The Book That Changed My Life
I was born in 1955. I loved movies as a kid and by around 1967 or so I was already thinking about wanting to make my own. I’d even started writing my own scripts. But cinema studies and film production was still very new. In Los Angeles, one of the colleges, U.C.L.A., had started a film school, but even then it was pretty ramshackle. There were only a few published books on the subject back then. Most were on film theory, written my English professors turned film analysts. I didn’t understand what they were talking about then and I still don’t. There was one book for college film school students, but it looked pretty worthless. I found a copy recently in a used book store and my 13 year-old assessment of the book was pretty right-on.
Then in 1973 a new book came out — Richard L. Bare’s The Film Director. This was one of the very first books to come out that dealt with filmmaking. And it was written by a working film and television director, best known for directing every episode of the cinematic-breakthrough series Petticoat Junction. Even though his breakdown of how to shoot a scene in master shots, mediums and close-ups was fairly basic, he made it simple and easy through extensive use of photographs.
My parents gave it to me for Christmas. I don’t know how many hours I spent going over the pages again and again and again. However, aside from all the information on the page and little details on how various directors worked, the most impactful element of the book were it’s many, many pages filled with behind-the-scenes photographs of directors at work.
Reading interviews with directors, they would talk always about how their use of the camera and their favorite shots. But to finally see the photos of the directors behind the cameras and lining up shots through the viewfinders, I suddenly started to think that the directors operated their own cameras. I’d also read at this time interviews with Stanley Kubrick and Richard Lester about how they always operated a camera.
It was in that moment in my developing life that I made the decision that it would not be enough to write my own scripts, and produce and direct my own films — I would also have to learn to become the cameraman.
I dived head first into learning photography, cameras, lenses, film types, the effect of light, both natural and artificial. From that moment on, whenever I was watching a movie I was simultaneously studying it’s cinematography, the placement of the camera, the elevation of the lens from the ground, what direction the lighting was coming from.

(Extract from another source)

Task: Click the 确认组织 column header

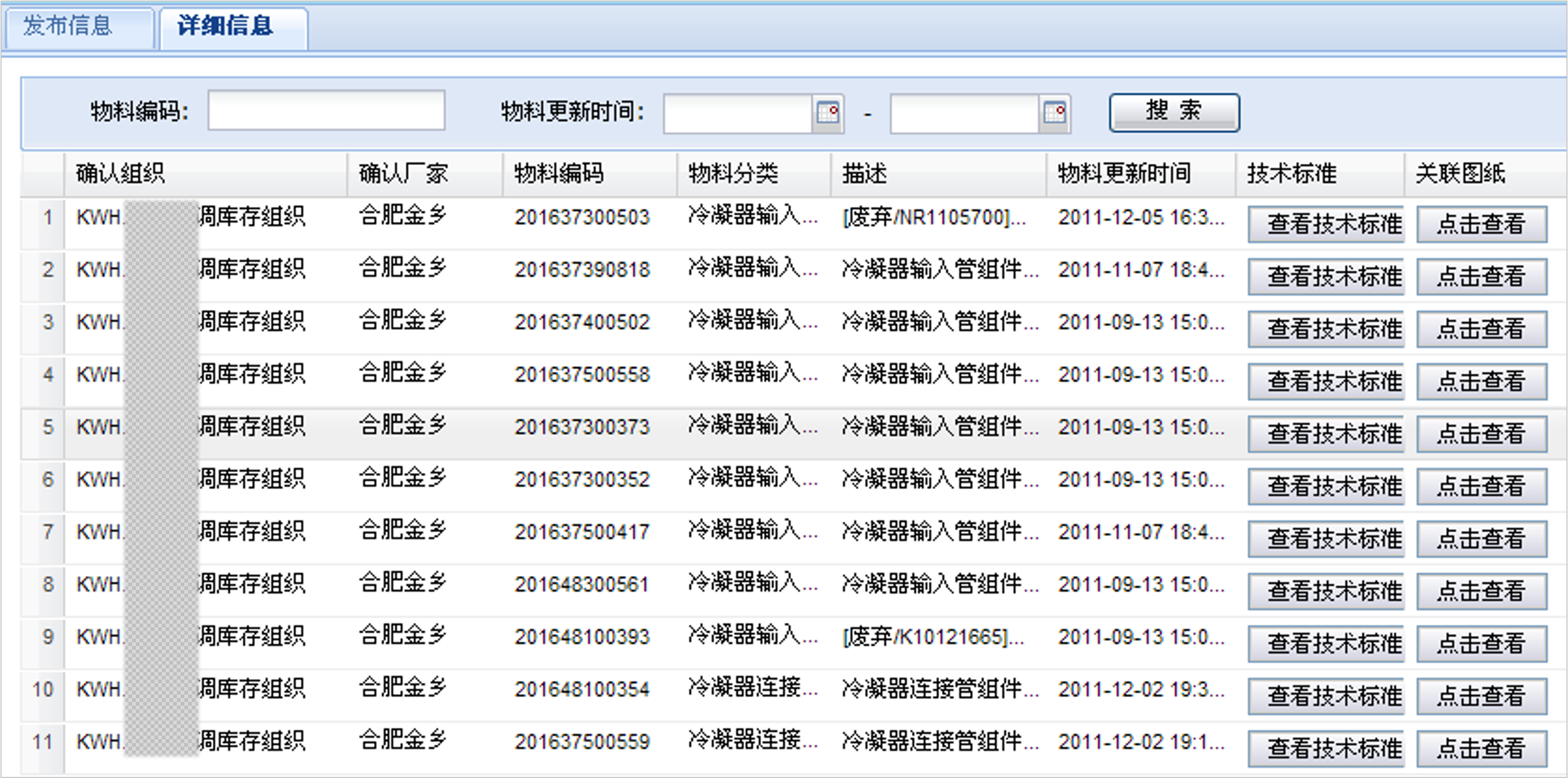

About this time Universal Television was shooting a pilot TV movie in St. Louis called Lucas Tanner, starring David Hartman, written and produced by Jerry McNeely, and directed by Richard Donner, who went on from there to direct The Omen, then Superman. My high school best friend and fellow photographer Mike Newmann and I hung out taking photos and observing the filming.
On the second day of shooting, we got to a location and only McNeely and Donner were there. They started talking to us and after a few moments McNeely commented to me, “Man, you really know a lot about this stuff.”
“Well, I’ve been reading this great book by Richard L. Bare on film directing.”
“Dick wrote a book?”
Then Donner chimed in, “He should read it sometime.”
I later learned that while a few directors can operate their own camera, they are a very few. Most film directors hire really great cinematographers because the directors themselves don’t know where to put a camera or how to achieve a shot or how to use light. Most directors who started out as writers can describe and visualize a scene in words, but achieving it with a camera is a different language entirely.
I can honestly say that because of this book and how it pointed me towards cameras and learning how to use them until they became second nature, I have been lucky enough to have made my living for the past three decades as a TV news cameraman.
Still, when I look through the pages of the book, some of which I’ve photographed and provided here for you, I still would like to shoot something with one of these great cameras, like the Arriflex IIC featured in the above picture next to Dennis Hopper, or the Mitchell BNC and Worrall Mount geared pan head being used in the photo on the facing page next to director Stanley Kramer.
I know everything is digital these days, and I am fully a part of it, both in my professional life and in my independent filmmaking life, but these classic cameras, big and bulky and unwieldy as they are, are still beautiful to me, and are the epitome of how classic movie making was done.